While there is nothing to prevent any political grouping from submitting ideas and having them debated here, we believe that a broader discussion involving societal and community representation is required. The Taoiseach, despite his contention during the referendum campaign that the Seanad is elitist and requires radical reform, has blocked any suggestion whatsoever of the Constitutional Convention being reconvened to consider this matter. The convention published its report last year and one of its key proposals was that it be reconvened to consider Seanad reform. However, the Taoiseach rejected that proposal. Despite the Taoiseach's description of the Seanad as elitist, nothing has been done by this Government to alter that reality.

The only post-referendum reform introduced to date is the extension of the franchise to a relatively small section of the electorate through the university panel. That is minor reform. While any extension of the franchise is welcome, it is farcical to have a second Chamber that does not have the legitimacy of its members being elected through universal franchise. It is a pity that this legislation does not address at least some of those core issues. I understand that time does not allow us to do everything at once but the situation with regard to the Taoiseach's 11 nominees is within the gift of the Government to change now. That could be done very quickly. The 11 nominees' seats could be filled from two new panels. The Government could create new panels, one for voters in the North and the diaspora and one for some disadvantaged group in society such as the disabled.

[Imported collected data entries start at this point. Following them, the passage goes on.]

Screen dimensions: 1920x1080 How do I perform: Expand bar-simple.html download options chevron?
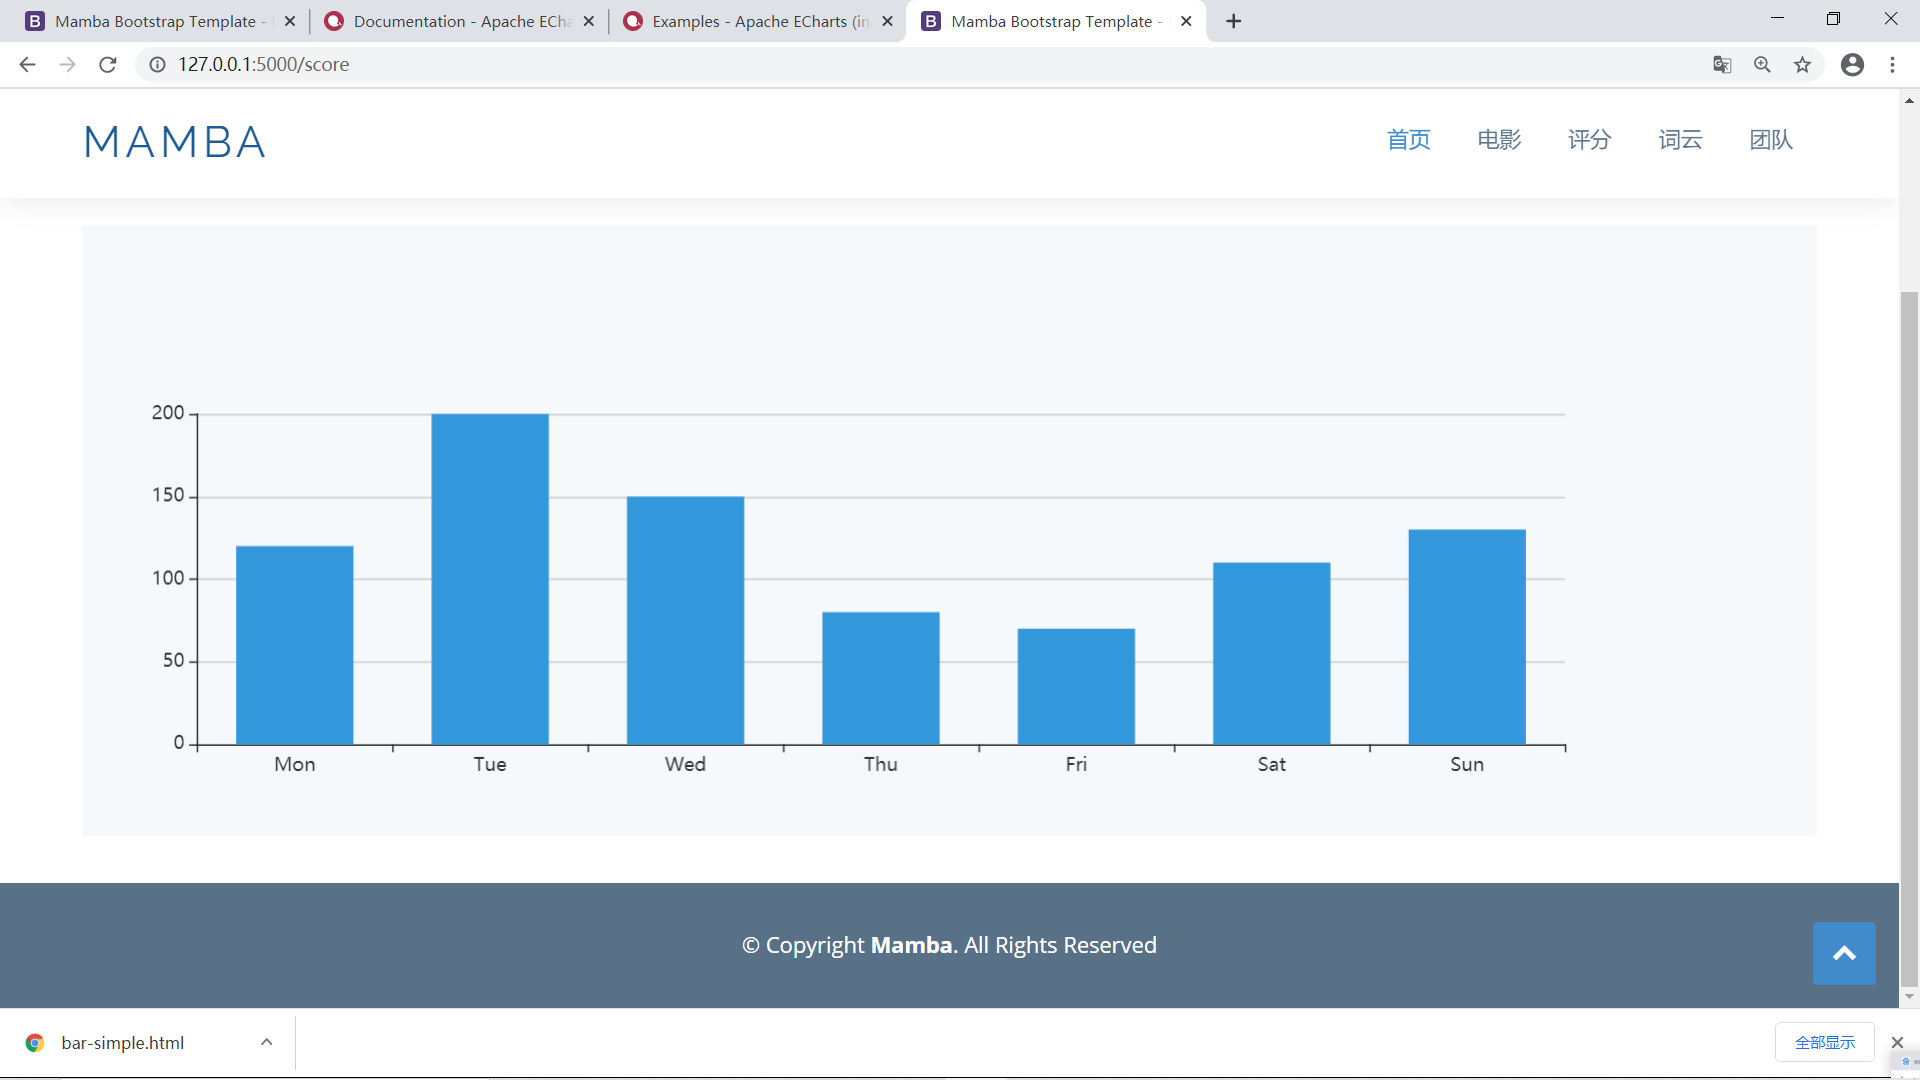[x=266, y=1042]
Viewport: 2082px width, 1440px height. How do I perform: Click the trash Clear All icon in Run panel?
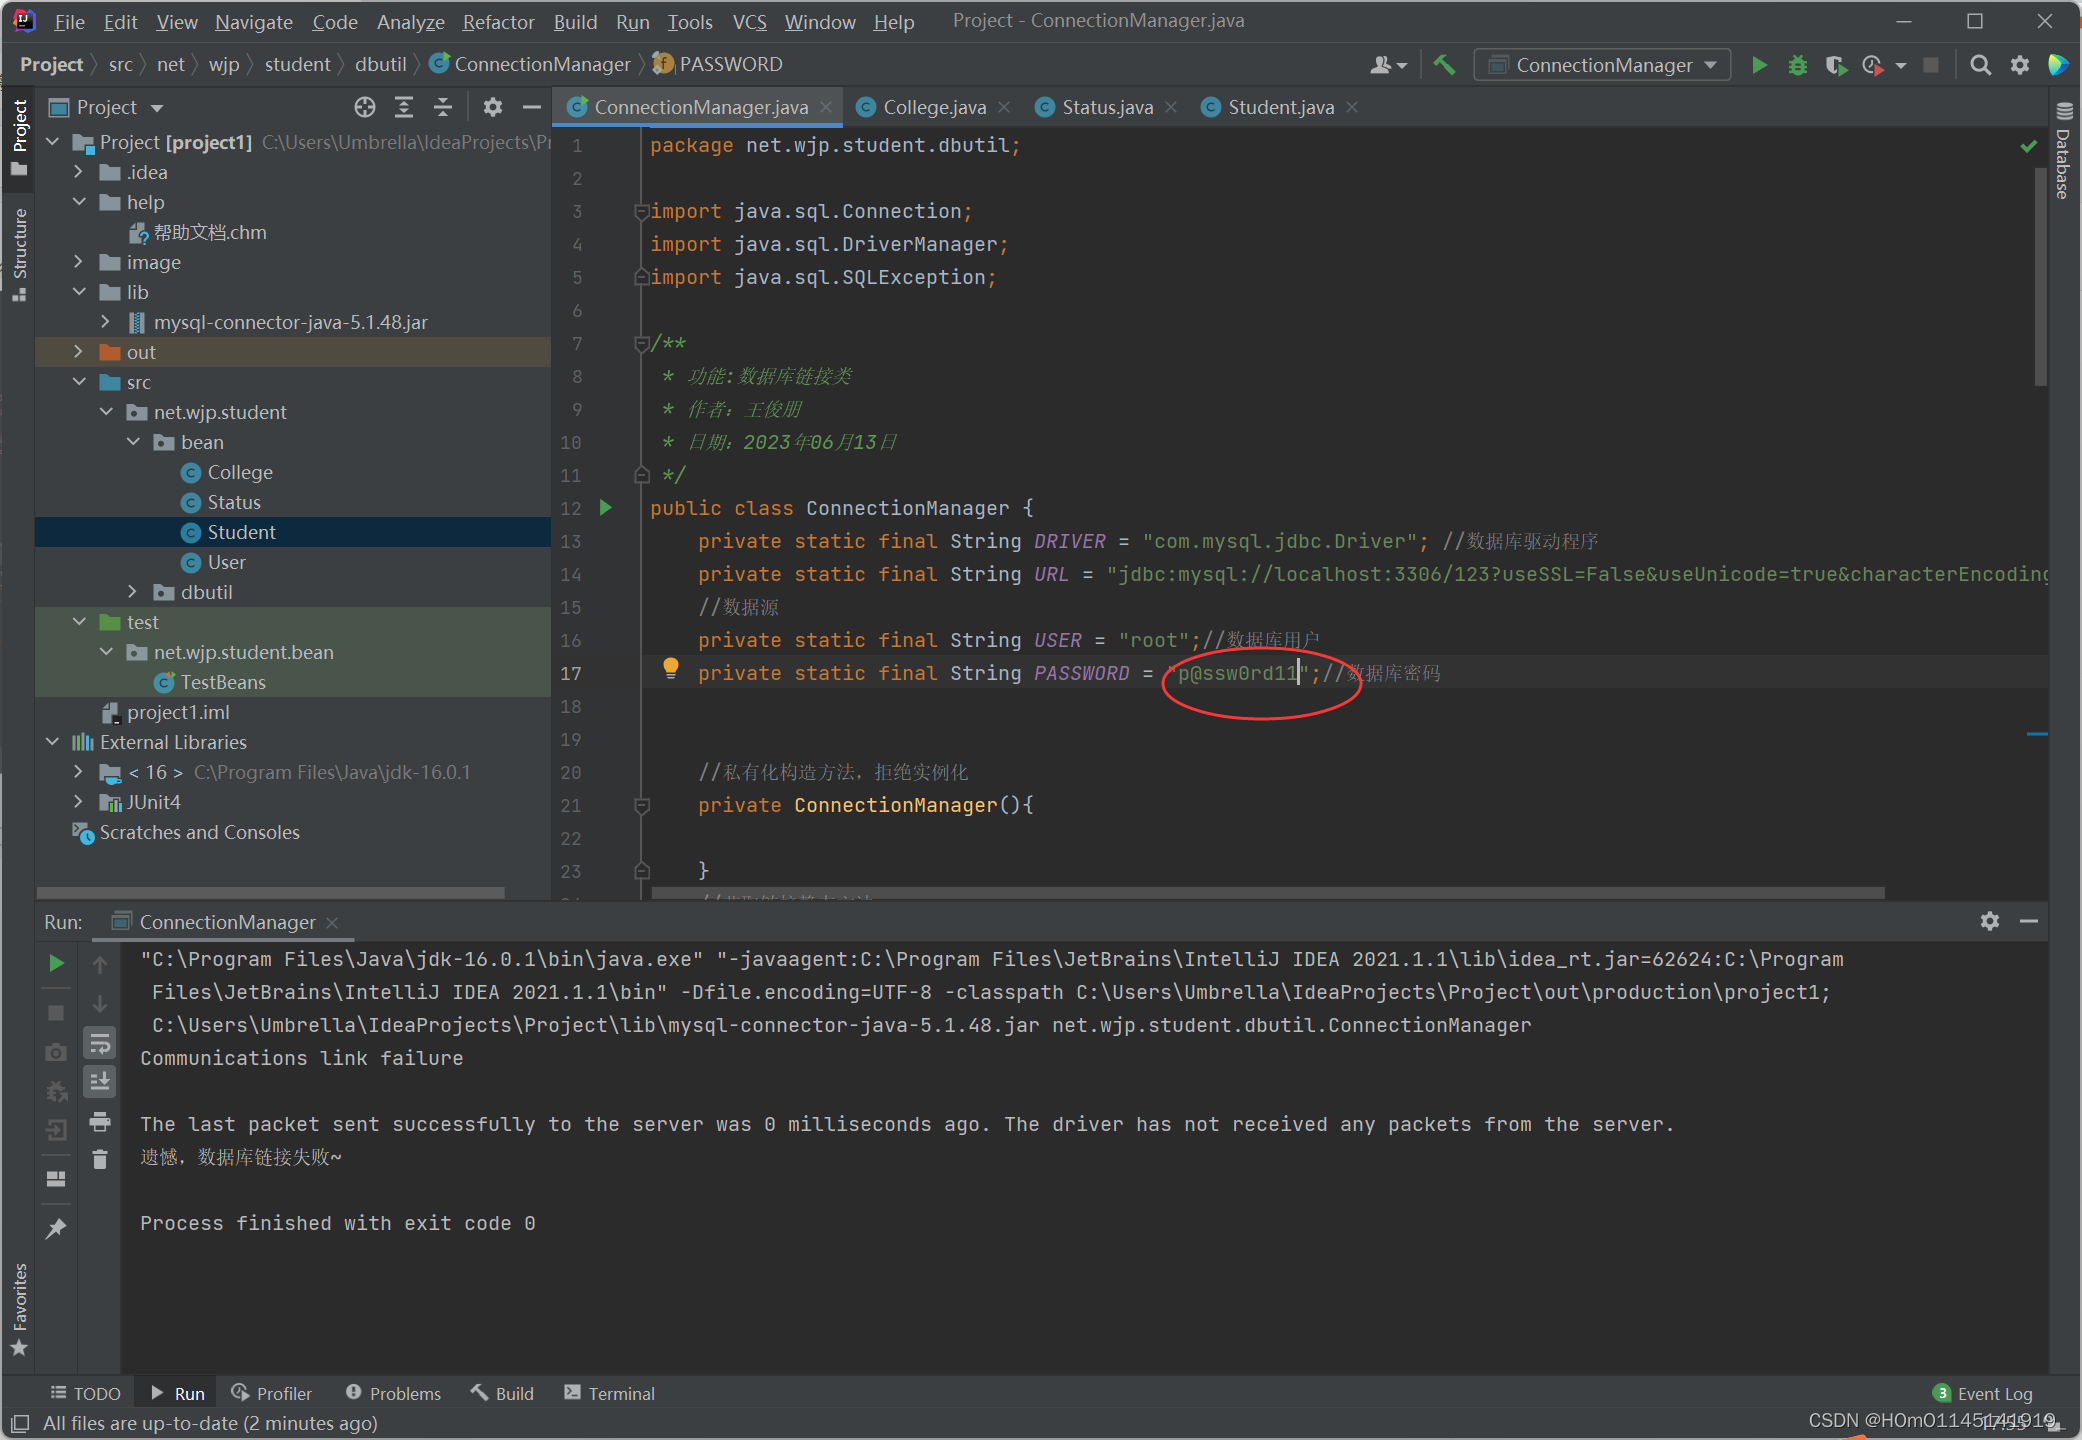[100, 1160]
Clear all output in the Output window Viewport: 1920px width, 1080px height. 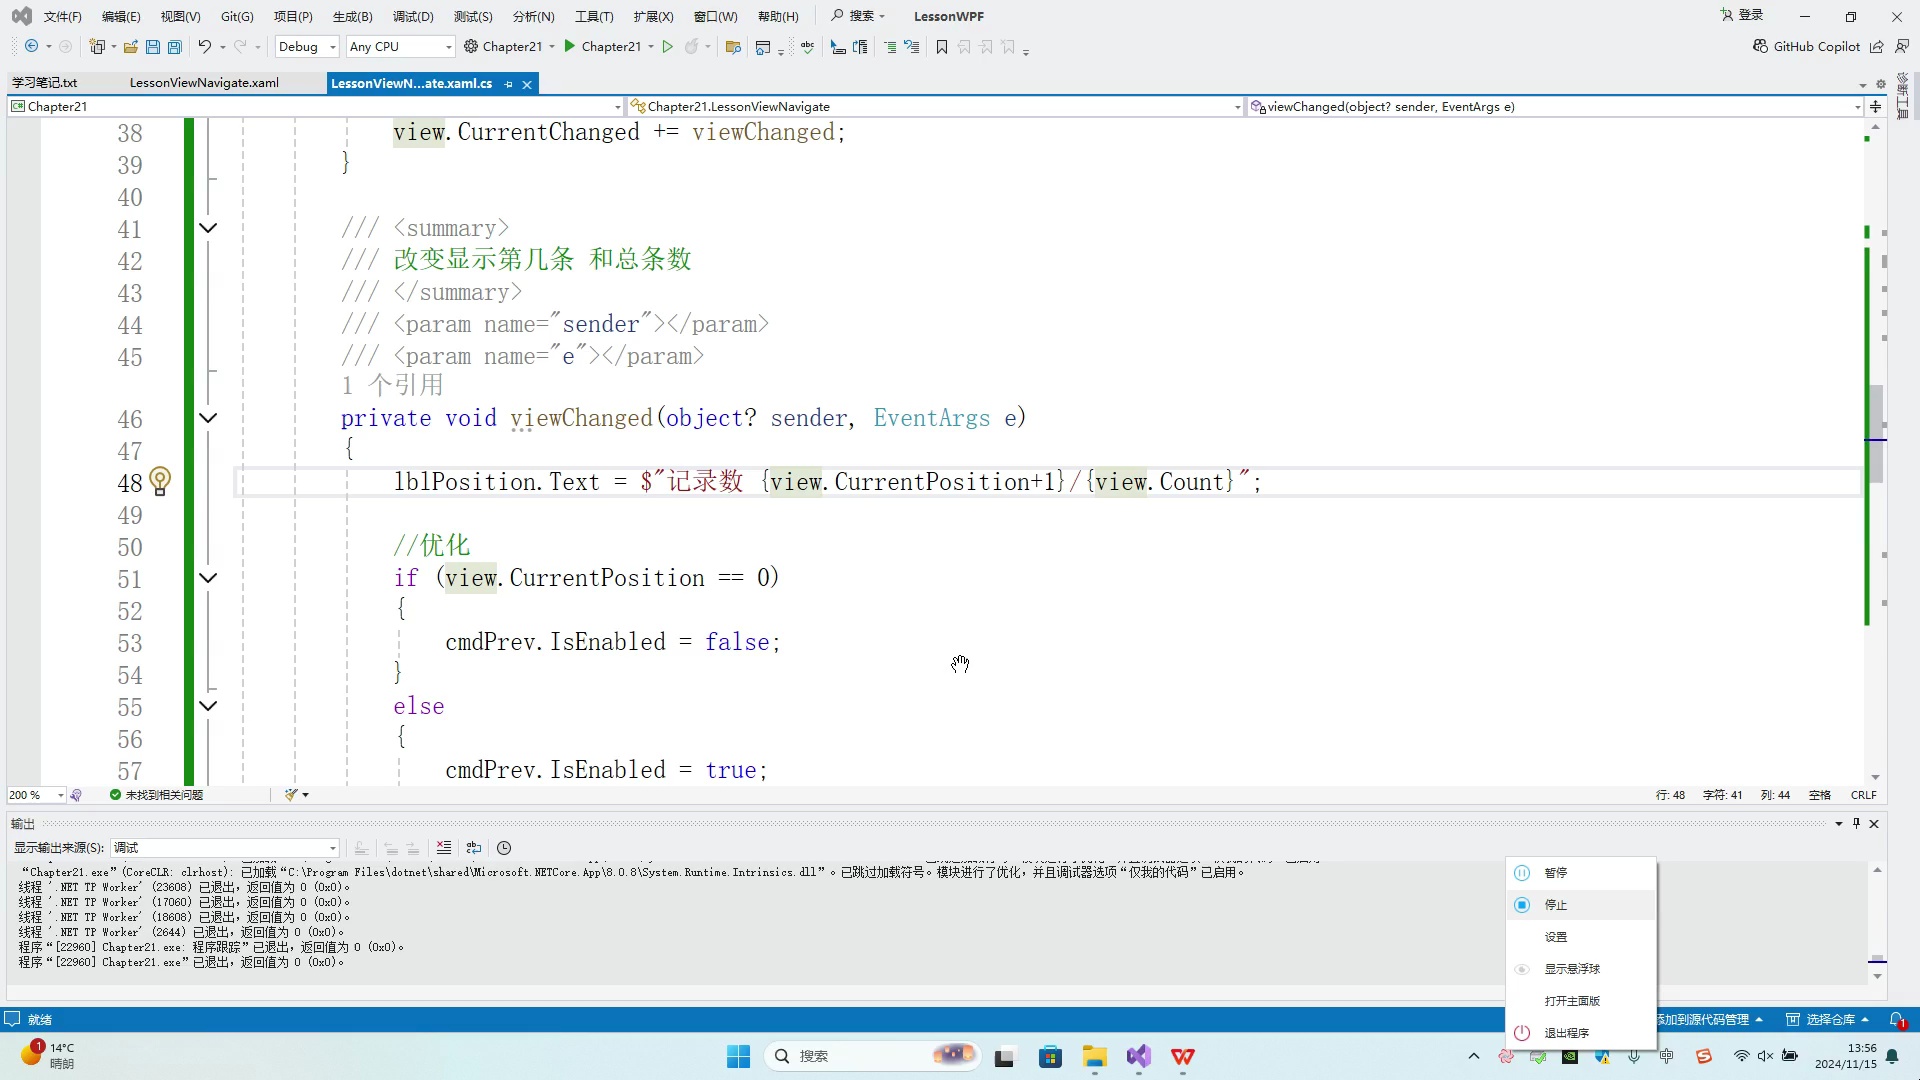444,848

There are several other issues relating to the electoral process which must be addressed. There are continuing problems with the electoral register and Sinn Féin has put forward proposals in this regard. There is also a proposal to establish an electoral commission because we need a single body to deal with the organisation and oversight of elections. The Oireachtas Committee on the Environment, Culture and the Gaeltacht has been considering this issue for several months. I and others on that committee as well as other sectoral groups and interested individuals have submitted proposals to the consultation process. This led to a document on which there is considerable agreement across all parties. However, the process is unlikely to be completed in time for legislation to be drafted, debated and passed in order that such a commission could be in place prior to the next general election. That means that the very reasonable and practical proposals relating to voter registration and other issues will not be implemented and that problems with the electoral register will continue into next year, which is regrettable.

While supporting this Bill, I would point out that we also need legislation to change Seanad Éireann radically which was promised in the aftermath of the referendum by those on the Government benches. That said, many Labour Party Deputies were very quiet on the issue. The Government's position was quite mixed really. While I recognise that we cannot do it all in a short period, by the time of the next election the Government will have had almost two years to institute some meaningful reforms that would give the Seanad more legitimacy, make it more republican, fairer and remove some of the elitism inherent in it, about which the Taoiseach spoke so eloquently. Had the Government introduced some meaningful reforms, it could have removed a sizeable element of the elitist nature of our second Chamber. The Government should have taken one or two sizeable steps rather than the very small tiptoe it took.